水筒
夜、診察室で医療従事者向けの雑誌をマーカーで線を引きながら熱心に読んでいた
壁に掛けられた時計が目に入る。
「もうこんな時間でしたか」
ひとりごちると椅子から立ち上がり、音がした方に向かって呼びかけた。
「どうぞー」
ガラッとドアを開けて、濃い色のサングラスをかけた患者様が入ってきた。
「こんばんは、
「こんばんは、目井さん」
十と呼ばれた患者様は、親しげに微笑むと手にしたクーラーバッグを目井さんへと手渡した。
「先週のです。ありがとうございました」
「どういたしまして。ではこちらが今週分です」
目井さんも同じように微笑むと、机上にあったクーラーバッグを同じように十に渡した。
いつもならそれで二言三言交わしてから、夜の間だけ従業員として働くホテルへ向かう十だが、どうしたのだろう。
今日は受け取ったバッグの中身を見ながら立ちすくんでいる。
「どうなさいました?」
「あっ、いえ… 今更ですけど、これをくれた人たちにもちゃんと教えてくださってるんですよね? 私みたいな人のために使われるかもしれないって」
「ええ、もちろん十さんの個人情報は伏せてありますが、協力してくださる方々にはこういう体質の方の為にもなる… ということは大まかにですが説明してあります」
「そうですよね… なんかね、親以外にも快くこういうことしてくれる人たちもいるっていうのが今更ながらありがたいことだなーと思えてきちゃって」
十が、前に住んでいた町でその体質故に気味悪がられ、差別されてきたと話していたこと、両親を失ってから誰にも助けてもらえず、餓死寸前で道端に倒れていたところを自分が間一髪救ったことを目井さんは思い出した。

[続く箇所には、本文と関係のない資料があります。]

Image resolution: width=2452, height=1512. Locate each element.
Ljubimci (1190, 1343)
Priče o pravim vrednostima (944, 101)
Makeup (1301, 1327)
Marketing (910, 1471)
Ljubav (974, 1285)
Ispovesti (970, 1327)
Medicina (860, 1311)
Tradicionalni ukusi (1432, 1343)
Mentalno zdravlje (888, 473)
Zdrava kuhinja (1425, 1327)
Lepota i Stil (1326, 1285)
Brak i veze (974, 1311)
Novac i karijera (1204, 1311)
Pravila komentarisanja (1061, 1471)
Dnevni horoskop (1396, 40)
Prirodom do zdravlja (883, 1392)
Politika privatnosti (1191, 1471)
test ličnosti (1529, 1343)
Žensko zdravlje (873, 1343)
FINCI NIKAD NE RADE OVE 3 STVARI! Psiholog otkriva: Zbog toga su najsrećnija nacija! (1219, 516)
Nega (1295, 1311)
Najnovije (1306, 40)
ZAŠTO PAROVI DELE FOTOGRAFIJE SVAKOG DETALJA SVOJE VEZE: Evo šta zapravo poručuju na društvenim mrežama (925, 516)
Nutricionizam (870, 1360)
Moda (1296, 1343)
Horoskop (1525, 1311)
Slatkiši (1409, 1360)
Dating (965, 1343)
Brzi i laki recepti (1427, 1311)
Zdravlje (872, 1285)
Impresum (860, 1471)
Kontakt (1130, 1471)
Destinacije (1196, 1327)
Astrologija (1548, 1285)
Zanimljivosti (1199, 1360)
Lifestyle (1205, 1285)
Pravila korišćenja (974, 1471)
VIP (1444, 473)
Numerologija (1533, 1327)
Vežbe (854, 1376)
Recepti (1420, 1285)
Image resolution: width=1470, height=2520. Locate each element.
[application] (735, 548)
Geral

「本当にいい人ばかりですよねこの町。私の体質を知っても他の人たちにするのと同じように接してくれるし、怖がらずに私のことをわかろうとしてくれてる。
私を無理やり昼間に外に引きずり出そうとなんてしないし」
「前の町でそんなことをされていたんですか? 命に関わるじゃないですか」
「ええ… あと、人に噛みついたことがあるとか、催眠術が使えるなんて事実無根の噂を流されもしたし…
あ、ごめんなさいこんな話しちゃって。でもとにかく何と言いますか… この町に来て、『こんなおかしい私でも人間扱いされていいんだ』って初めて思えて、だからまあ感謝してるってことです」
「そうでしたか。そう言えば十さん、どんどん笑顔が素敵になってきていますものね」
「目井さんほどじゃないですよ」
十がそう言ったのと、ぐううううう、という音が鳴り響いたのは同時だった。
「…お腹すいてらっしゃいます?」
「…あはは、今日はちょっとね…」
「でしたらどうぞ、ここでお飲みになってください」
「いいですか? じゃあちょっと…」
十は患者様用の椅子に腰かけると、バッグのチャックを全開にした。
1リットル入りの水筒が7本入っていた。
そのうちの1本を取り出し、蓋を開けて中の液体を口内へと流し込む。
鉄のような香り。小さい頃から慣れ親しんできた飲み物。
以前は両親の味しか知らなった。でも、今は色々な人のが味わえる。人によって味がこんなに違うなんて知らなかった。
ああ、美味しい。ん、珍しい味が混じってるな。
飲み込んでから、目井さんに尋ねた。
「これ、Rhマイナスの人のが入ってます?」
「流石ですね。昨日初めて献血するというRhマイナスの方が来てくださったんですよ」
「やっぱり」
十は唇についた鈍い赤色の液体を舌で舐めとった。
1日に約1リットル、7日で約7リットル。
1週間分の中身が詰まった水筒を、毎週のこの曜日に目井さんにもらいに行く。
先週の分の水筒を洗って返すのと引き換えに。
これらの水筒の中身が、十が唯一口にできる、命をつなぐものだから。
「それと、個人的に思うんですがね…」
「はい?」
「母乳というのは血液から作られるものなんです。そう考えると、人間はほぼみんな、いえ、哺乳類はほぼみんな血を飲んだことがあると言っても過言ではないんじゃないかと思うんです。
だから、なんにもおかしいことはないんですよ」
「…なるほど」
十は、尖った2本の八重歯を見せて笑った。